2025年07月11日 1878号

【「殺さない権利」を求めて(10)――非暴力・無防備・非武装の平和学 前田 朗(朝鮮大学校講師)】

 1921年、新渡戸稲造・国際連盟事務次長はフィンランド・スウェーデン紛争となっていたオーランド諸島問題を担当しました。オーランド諸島はフィンランド領ですが、スウェーデン語を話すスウェーデン系住民が住み、スウェーデンへの編入を要望しました。バルト海の要衝の地にあるため、イギリス・フランス・ロシアのせめぎ合いの場でもありました。オーランド諸島はグレートゲームの最前線でした。

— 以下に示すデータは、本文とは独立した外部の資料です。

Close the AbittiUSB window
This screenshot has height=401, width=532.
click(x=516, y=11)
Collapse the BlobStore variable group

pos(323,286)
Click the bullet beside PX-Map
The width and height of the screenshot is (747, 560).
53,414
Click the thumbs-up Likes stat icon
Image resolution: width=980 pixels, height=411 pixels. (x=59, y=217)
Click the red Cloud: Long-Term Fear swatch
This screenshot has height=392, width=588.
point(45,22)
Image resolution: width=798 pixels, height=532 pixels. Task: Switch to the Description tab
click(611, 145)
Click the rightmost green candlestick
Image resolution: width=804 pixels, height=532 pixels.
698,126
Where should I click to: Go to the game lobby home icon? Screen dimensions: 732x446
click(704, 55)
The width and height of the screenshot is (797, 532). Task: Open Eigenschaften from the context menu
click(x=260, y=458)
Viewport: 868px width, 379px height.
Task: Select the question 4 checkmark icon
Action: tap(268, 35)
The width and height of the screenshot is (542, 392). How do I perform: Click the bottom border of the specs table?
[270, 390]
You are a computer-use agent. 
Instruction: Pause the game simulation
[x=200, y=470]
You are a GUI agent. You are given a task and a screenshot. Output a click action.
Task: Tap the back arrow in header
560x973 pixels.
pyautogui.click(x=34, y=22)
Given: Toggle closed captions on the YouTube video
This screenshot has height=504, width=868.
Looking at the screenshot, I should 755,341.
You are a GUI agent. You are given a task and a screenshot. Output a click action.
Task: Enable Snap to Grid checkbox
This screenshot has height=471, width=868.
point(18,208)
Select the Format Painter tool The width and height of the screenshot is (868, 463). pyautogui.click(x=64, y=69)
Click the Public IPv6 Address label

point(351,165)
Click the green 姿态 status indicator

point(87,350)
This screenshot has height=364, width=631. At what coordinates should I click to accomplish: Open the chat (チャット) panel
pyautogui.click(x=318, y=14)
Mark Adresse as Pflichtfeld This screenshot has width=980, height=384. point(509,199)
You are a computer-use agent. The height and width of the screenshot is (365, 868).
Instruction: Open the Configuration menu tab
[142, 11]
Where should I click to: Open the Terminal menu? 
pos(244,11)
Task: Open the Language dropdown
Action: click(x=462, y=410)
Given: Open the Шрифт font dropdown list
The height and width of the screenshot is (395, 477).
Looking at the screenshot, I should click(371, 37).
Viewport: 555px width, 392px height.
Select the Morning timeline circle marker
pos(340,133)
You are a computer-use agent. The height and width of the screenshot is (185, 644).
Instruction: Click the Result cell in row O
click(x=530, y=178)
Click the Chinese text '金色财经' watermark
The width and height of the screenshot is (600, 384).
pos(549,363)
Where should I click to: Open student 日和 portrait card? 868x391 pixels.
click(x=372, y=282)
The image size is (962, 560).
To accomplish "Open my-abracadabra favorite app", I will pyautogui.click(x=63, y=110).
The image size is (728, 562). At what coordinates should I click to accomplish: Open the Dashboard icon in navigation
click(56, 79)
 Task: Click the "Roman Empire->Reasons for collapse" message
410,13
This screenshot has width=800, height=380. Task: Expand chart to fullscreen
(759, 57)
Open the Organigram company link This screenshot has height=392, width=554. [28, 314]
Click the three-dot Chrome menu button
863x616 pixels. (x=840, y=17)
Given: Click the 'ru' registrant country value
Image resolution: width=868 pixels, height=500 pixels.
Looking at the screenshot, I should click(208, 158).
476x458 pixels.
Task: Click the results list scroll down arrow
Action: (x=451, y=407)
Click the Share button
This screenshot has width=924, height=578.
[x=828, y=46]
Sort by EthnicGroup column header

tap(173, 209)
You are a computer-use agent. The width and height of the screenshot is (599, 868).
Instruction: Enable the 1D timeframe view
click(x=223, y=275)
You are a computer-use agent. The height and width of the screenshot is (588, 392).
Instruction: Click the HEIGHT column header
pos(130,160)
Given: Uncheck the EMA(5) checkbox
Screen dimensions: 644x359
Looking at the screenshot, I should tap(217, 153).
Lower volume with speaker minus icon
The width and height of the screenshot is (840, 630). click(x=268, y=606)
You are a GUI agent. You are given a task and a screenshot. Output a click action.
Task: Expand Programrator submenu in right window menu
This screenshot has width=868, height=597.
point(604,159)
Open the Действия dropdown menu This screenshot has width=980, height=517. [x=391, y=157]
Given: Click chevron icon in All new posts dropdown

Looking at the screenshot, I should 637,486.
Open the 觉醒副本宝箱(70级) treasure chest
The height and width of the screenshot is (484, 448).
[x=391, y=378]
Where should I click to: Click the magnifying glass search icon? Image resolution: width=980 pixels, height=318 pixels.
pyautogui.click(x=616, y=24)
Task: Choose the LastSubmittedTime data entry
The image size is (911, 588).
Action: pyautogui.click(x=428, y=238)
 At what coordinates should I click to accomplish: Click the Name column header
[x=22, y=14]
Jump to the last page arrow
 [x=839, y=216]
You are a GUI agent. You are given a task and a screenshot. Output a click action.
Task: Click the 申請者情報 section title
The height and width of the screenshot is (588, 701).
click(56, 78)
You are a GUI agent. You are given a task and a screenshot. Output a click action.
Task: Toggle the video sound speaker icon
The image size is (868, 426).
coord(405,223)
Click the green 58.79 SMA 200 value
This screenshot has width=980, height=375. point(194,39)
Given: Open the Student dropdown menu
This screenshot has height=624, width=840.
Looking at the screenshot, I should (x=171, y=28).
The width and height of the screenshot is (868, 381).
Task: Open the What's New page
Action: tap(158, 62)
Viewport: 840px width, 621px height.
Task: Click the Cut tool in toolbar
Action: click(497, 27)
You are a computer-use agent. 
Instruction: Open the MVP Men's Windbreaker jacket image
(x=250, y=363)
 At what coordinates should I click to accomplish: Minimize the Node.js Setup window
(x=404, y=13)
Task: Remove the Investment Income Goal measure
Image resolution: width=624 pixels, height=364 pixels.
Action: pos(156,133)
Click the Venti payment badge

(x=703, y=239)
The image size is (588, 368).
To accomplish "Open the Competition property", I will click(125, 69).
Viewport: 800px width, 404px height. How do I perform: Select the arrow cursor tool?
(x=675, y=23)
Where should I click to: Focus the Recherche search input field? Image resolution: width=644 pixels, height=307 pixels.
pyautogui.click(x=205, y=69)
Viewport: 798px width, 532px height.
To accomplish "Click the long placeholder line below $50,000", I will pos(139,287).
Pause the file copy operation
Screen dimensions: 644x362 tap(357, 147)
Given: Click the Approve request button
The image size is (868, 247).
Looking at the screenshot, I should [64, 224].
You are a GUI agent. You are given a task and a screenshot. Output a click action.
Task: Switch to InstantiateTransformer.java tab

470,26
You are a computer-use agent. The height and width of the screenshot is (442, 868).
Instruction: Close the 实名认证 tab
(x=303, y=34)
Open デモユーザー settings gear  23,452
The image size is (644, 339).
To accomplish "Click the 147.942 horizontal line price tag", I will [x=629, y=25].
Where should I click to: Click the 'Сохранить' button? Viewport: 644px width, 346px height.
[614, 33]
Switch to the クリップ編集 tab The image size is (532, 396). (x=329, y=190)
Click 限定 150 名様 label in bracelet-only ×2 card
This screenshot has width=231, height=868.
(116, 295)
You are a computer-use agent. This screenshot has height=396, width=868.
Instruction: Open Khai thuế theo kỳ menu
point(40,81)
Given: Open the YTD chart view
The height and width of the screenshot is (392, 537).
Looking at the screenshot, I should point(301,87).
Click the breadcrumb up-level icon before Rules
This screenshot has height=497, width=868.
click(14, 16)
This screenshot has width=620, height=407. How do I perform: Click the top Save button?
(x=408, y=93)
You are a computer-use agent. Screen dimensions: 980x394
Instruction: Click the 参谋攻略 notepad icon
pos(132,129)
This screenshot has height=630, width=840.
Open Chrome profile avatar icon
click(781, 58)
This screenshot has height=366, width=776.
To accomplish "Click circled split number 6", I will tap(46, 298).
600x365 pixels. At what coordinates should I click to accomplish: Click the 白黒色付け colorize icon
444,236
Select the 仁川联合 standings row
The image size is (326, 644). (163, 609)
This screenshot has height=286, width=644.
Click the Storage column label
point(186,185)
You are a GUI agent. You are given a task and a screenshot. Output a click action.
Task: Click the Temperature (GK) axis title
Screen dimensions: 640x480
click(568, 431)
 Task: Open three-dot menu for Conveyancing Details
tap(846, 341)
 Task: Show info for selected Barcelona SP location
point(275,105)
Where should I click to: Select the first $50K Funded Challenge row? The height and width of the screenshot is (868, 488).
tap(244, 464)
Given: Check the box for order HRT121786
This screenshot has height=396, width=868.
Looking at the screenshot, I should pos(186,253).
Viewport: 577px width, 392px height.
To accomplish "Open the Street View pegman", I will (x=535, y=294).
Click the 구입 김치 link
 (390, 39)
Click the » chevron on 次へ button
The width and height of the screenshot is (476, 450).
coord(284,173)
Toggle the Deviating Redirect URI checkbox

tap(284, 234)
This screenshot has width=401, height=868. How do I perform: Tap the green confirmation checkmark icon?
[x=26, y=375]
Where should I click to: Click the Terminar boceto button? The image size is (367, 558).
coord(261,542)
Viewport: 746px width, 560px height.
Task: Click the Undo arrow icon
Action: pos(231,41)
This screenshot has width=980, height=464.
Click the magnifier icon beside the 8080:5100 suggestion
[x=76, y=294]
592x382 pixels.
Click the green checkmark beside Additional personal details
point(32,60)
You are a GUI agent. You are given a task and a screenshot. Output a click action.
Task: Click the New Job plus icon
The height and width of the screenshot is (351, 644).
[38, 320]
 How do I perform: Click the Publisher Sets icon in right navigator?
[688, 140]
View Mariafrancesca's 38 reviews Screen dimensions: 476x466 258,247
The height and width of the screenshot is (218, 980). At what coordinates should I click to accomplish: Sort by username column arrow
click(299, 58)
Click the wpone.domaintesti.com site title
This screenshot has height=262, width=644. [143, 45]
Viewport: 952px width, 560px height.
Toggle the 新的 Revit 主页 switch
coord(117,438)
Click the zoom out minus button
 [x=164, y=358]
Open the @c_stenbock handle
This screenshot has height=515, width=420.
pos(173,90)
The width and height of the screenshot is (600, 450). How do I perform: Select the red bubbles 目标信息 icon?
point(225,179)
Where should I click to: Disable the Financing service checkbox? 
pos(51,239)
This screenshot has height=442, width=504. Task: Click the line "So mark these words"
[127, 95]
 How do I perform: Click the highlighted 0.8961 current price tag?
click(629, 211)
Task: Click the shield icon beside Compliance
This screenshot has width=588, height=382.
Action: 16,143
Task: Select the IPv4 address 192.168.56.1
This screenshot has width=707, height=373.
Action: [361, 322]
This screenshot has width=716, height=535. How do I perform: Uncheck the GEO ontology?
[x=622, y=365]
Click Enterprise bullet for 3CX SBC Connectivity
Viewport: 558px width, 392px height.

 グレートゲームとは19〜20世紀のイギリスとロシアの軍事対立をイギリス側から命名した用語です。“海の帝国”イギリスが“陸の王者”ロシアを封じ込めるための戦略です。グレートゲームは各地で衝突しましたが、特に重要な場所が4つありました。第1がバルト海です。第2がクリミア半島です。両者をつなぐのがポーランドやウクライナです。欧州とロシアの狭間であり、ユダヤ人迫害が吹き荒れた地です。第3がアフガニスタンです。南下するロシアと、インドを植民地にしたイギリスの対抗です。3次にわたってアフガニスタン戦争が戦われました。第4が朝鮮半島です。日英同盟を背景に日本が日露戦争を経て韓国併合に突き進みました。

 オーランド諸島、クリミア半島、アフガニスタン、朝鮮半島――イギリスとロシアのグレートゲームのフィールドにされたのがこの地域です。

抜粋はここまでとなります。